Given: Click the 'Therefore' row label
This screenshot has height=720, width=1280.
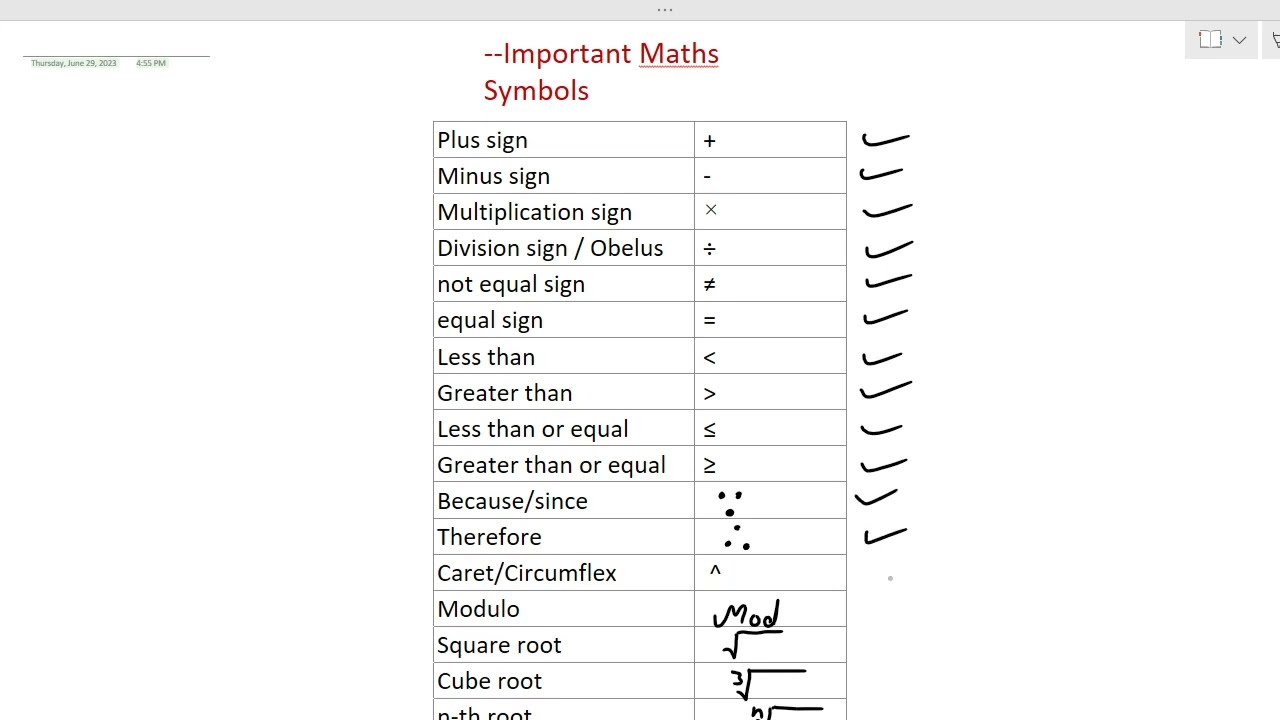Looking at the screenshot, I should (489, 537).
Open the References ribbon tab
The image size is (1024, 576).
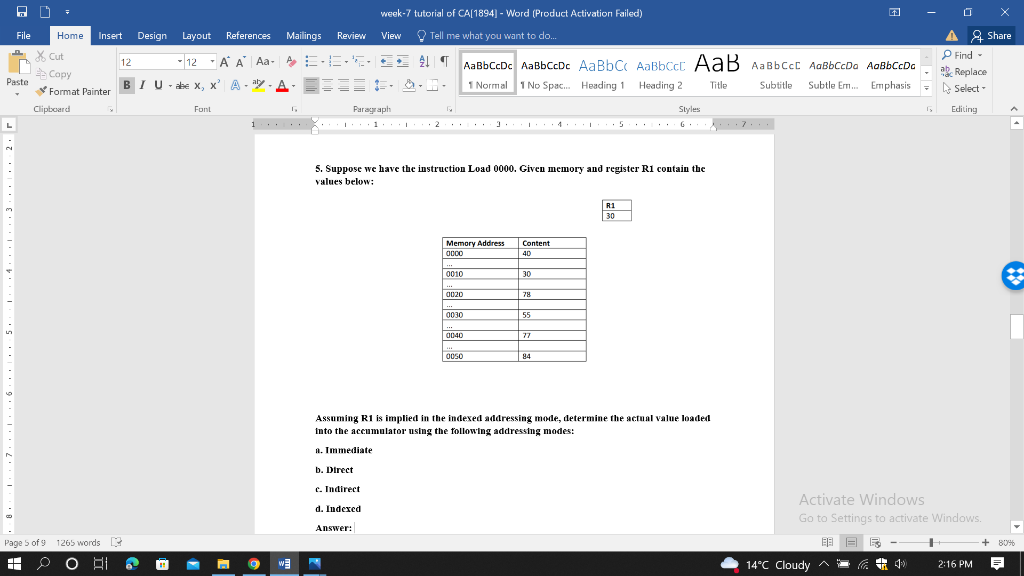point(248,35)
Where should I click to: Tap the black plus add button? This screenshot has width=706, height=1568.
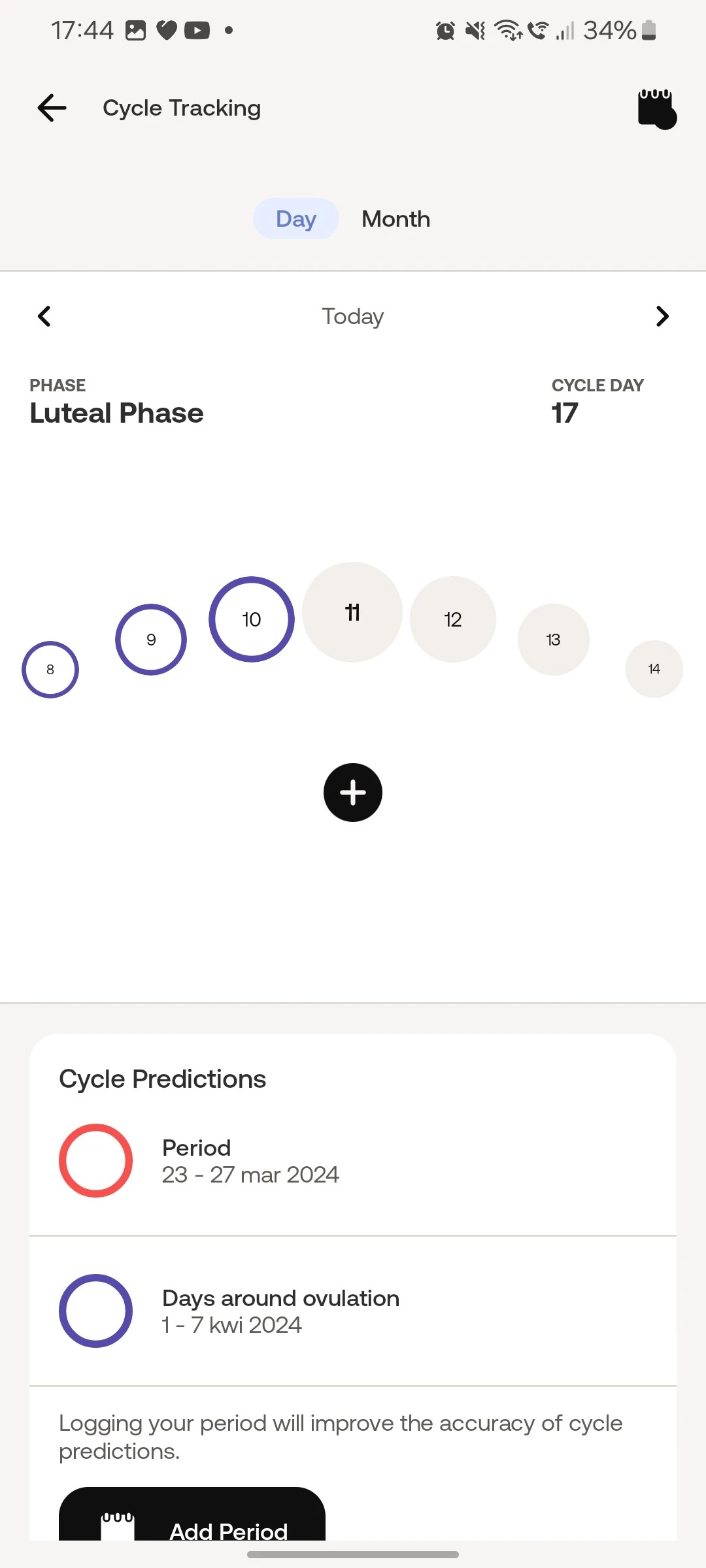[353, 792]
□ □ □ □ □
__TASK DESCRIPTION__
What is needed here is an exact transcription of every record above, with images excluded.

__SOLVED EXERCISE__
Given: Click the 'Therefore' row label
This screenshot has height=720, width=1280.
Looking at the screenshot, I should (489, 537).
Open the References ribbon tab
The image size is (1024, 576).
point(248,35)
Where should I click to: Tap the black plus add button? This screenshot has width=706, height=1568.
[353, 792]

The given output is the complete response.